The trouble with having a wildlife pond is that I supposedly 'waste' a great deal of time watching it. It is the most fascinating habitat in the whole garden. I have had mine for about five years now and the first inhabitants, pond skaters, arrived within an hour of it filling up. Since then we have had Damsel flies, Dragon flies, Water Boatmen and lots of other unidentified little bugs that skitter and wriggle about in its depths. The icing on the cake came last week when my 8 year old (another essential ingredient for ponds by the way!) dipped his net in and found a newt. That's the thing about ponds, if you get it right you don't have to stock it, it stocks itself.

So what makes a good wildlife pond? Firstly it must be deep enough in the middle for creatures to overwinter successfully, mine is about three feet deep with a shallower shelf around the edge. I used a butyl liner with the correct padding underneath, it pays to get this bit right as a hole in the liner is an expensive mistake to rectify. The edges have a gentle slope and because mine abuts the lawn I laid turf over the edge to hide the liner. I then did something that a lot of gardeners would hold their hands up in horror at, I chucked some clay soil (devoid of stones) into the bottom. Well, those newts have to have something to spuddle about in, don't they?

Be choosy about the plants you want to have in your pond. I chose native plants as far as possible, although I did succumb to a small, white waterlily . My favourites are Watermint, Brooklime and Water Forget-me-not. Avoid really rampant growers such as the yellow Iris, Bull rush and Canadian Pondweed in your pond as these will soon choke it. I made use of the wet clay soil behind my pond to plant yellow Iris as well as Purple Lythrum and Meadowsweet. I planted the pond lily in a pot but everything else I anchored under the turf edge or weighed them down in bunches on the shallow shelf to do their own thing.
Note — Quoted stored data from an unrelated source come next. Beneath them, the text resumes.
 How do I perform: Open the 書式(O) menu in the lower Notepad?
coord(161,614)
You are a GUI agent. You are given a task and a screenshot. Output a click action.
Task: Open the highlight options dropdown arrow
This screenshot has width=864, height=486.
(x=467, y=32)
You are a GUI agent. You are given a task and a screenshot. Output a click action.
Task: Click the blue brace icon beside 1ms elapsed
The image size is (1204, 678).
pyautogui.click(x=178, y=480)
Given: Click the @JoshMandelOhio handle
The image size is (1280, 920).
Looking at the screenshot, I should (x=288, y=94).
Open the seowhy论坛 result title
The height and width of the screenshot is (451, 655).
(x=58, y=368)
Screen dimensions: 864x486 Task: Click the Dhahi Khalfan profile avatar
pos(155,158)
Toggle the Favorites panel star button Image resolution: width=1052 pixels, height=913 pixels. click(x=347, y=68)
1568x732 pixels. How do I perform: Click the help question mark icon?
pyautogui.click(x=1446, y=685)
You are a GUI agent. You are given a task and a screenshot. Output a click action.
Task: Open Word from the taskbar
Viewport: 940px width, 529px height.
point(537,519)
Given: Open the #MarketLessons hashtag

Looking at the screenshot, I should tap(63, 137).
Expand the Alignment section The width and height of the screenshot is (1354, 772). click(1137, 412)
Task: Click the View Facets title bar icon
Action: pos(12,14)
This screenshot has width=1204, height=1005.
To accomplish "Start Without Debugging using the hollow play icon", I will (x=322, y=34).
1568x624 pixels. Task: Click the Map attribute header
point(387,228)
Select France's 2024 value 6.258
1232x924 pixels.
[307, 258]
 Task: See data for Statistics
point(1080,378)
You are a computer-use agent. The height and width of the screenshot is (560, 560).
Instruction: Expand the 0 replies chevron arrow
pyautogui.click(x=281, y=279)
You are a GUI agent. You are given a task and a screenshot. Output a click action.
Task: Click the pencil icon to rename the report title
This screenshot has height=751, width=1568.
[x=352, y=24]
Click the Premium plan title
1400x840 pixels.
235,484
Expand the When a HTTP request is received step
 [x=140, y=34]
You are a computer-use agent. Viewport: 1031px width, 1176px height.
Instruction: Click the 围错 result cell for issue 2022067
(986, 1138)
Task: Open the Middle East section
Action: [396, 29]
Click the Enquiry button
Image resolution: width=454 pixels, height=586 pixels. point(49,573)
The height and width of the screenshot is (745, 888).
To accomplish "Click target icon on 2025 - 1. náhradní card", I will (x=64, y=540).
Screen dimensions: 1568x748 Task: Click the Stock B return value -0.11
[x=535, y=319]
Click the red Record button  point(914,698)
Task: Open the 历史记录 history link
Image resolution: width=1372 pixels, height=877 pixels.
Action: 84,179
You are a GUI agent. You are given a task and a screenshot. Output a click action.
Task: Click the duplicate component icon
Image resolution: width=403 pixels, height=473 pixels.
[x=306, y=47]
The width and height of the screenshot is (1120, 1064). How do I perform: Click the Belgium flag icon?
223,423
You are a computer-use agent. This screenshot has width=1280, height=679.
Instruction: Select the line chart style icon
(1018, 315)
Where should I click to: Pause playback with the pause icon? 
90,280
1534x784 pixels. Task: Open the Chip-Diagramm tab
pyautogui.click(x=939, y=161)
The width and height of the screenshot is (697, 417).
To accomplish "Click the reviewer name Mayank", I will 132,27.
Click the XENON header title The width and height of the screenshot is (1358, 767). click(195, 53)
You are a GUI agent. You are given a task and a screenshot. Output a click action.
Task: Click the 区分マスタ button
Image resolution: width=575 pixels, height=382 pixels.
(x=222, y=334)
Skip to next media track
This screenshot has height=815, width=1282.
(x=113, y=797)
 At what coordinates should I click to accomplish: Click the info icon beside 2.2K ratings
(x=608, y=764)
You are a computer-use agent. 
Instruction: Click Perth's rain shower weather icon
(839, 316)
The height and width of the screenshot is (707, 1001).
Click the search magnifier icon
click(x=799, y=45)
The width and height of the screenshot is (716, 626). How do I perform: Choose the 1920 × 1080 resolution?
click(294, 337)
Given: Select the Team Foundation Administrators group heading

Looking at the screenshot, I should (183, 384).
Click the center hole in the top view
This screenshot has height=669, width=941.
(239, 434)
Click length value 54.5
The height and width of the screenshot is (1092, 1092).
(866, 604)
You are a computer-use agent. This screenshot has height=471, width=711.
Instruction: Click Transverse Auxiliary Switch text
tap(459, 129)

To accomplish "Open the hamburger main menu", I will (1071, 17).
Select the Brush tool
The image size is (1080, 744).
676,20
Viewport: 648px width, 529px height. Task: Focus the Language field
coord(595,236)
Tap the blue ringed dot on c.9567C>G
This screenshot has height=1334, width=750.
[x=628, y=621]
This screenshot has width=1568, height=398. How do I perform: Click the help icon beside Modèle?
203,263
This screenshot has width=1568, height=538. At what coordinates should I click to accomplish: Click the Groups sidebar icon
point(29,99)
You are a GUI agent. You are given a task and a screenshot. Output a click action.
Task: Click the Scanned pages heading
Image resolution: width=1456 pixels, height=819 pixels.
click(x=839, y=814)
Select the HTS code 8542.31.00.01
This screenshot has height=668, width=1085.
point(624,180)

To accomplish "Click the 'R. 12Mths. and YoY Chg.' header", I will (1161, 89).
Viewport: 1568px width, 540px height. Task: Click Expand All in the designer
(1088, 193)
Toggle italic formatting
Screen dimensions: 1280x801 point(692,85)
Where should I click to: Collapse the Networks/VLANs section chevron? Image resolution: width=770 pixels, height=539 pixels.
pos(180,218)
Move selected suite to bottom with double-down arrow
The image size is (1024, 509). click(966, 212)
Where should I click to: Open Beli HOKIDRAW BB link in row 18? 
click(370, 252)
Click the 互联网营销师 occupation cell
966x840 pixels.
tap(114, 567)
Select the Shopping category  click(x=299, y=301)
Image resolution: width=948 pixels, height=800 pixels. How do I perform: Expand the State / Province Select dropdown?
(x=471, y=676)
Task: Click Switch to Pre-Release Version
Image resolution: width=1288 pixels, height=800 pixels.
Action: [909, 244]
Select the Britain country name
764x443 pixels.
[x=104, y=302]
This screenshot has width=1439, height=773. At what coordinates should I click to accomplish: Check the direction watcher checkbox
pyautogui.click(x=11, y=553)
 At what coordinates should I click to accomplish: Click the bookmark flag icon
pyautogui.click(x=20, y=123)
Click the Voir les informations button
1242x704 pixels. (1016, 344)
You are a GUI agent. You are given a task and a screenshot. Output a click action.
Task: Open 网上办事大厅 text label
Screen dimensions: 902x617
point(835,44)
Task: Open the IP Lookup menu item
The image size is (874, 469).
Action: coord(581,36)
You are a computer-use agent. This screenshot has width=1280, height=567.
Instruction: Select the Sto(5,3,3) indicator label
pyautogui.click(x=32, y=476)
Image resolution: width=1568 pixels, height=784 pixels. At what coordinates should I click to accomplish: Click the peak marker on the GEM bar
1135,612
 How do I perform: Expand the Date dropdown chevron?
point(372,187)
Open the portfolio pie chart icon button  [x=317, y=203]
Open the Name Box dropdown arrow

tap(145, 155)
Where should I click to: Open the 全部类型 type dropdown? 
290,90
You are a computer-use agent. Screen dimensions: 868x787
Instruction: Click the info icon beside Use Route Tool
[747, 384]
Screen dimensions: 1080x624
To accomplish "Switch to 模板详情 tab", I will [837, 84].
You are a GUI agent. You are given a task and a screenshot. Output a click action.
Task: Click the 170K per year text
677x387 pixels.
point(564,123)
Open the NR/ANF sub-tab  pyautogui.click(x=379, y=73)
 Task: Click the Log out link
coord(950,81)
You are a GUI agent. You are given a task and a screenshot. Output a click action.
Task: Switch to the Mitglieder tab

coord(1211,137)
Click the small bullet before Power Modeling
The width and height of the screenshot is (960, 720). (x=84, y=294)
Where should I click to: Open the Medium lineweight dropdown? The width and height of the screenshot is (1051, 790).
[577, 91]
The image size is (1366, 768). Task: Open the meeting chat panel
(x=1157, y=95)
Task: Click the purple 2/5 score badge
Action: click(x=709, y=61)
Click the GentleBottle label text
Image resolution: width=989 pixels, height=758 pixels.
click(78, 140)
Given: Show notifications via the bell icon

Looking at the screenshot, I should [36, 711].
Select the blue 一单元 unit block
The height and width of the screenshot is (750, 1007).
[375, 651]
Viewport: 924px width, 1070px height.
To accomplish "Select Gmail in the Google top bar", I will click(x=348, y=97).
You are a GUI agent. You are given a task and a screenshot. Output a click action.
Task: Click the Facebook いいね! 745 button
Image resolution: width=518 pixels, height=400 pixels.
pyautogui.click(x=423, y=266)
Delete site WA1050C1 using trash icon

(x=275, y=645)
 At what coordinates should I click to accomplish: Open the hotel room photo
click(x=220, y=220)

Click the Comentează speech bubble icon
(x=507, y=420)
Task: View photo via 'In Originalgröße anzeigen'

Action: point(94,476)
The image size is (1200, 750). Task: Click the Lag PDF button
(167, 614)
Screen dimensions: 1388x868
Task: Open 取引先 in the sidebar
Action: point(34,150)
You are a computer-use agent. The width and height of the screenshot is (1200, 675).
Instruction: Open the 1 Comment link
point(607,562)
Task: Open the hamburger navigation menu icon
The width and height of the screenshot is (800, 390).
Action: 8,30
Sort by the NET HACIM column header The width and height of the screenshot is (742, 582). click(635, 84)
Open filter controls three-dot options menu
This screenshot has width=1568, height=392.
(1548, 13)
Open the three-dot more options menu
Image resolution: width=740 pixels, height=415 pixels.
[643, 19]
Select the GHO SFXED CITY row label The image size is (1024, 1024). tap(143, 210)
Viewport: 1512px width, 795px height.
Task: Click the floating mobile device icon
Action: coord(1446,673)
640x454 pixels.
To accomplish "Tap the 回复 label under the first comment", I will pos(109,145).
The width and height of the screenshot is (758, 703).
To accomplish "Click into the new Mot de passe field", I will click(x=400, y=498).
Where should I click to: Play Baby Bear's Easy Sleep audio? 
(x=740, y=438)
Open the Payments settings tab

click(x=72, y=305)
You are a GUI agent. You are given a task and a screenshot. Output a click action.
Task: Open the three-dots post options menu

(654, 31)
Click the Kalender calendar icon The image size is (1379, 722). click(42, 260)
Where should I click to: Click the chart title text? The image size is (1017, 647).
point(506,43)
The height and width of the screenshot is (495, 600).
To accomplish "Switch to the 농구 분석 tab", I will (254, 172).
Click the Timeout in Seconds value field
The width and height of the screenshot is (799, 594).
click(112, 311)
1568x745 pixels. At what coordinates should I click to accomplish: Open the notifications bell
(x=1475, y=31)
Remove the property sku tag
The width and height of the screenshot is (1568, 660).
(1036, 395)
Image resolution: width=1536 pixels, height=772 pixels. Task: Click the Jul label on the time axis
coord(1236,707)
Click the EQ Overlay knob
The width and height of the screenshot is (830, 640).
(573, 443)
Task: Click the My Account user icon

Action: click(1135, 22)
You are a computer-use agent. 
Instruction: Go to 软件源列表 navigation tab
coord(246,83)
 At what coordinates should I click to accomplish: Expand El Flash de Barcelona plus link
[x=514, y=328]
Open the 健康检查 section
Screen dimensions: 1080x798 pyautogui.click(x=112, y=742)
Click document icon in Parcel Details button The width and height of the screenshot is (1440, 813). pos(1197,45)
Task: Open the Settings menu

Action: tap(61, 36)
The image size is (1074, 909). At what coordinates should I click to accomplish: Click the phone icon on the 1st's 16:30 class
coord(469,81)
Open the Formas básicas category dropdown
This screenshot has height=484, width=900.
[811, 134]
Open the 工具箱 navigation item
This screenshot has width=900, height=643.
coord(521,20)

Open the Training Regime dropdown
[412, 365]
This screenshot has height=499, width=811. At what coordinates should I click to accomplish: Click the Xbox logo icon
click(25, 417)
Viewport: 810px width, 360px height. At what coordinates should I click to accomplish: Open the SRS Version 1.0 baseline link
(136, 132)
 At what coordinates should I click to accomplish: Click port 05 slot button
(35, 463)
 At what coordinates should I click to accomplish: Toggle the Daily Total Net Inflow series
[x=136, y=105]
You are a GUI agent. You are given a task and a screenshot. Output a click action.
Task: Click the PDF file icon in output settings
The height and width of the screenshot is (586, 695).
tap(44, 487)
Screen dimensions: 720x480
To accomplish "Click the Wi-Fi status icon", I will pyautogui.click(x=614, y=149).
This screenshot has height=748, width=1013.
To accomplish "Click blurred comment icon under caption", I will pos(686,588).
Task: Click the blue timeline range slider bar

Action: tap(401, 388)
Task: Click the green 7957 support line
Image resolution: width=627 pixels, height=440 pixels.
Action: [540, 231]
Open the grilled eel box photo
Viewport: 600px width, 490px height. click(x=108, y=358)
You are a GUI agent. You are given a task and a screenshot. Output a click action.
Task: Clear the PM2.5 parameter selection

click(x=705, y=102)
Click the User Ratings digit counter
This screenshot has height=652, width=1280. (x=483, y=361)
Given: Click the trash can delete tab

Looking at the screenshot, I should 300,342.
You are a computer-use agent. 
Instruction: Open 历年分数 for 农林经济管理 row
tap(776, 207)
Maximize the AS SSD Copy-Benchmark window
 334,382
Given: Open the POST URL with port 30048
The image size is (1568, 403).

You can get as artistic as you like with decorating the outer edges to attract residents and visitors. I chose a couple of semi-rotten large branches to drape over the back edge and dip right into the water and these have been a great hit with all types of birds as bathing and drinking perches. Insects love the flowering plants around the outside and in winter finches feast on the seed heads.

My pond is never going to be the tidiest and, yes, I do get some duckweed and blanketweed (a revelation in itself when you see what takes up residence in it) but it most certainly is one of the busiest.

And don't forget that essential item a Garden Seat!

By: 'Er Outdoors.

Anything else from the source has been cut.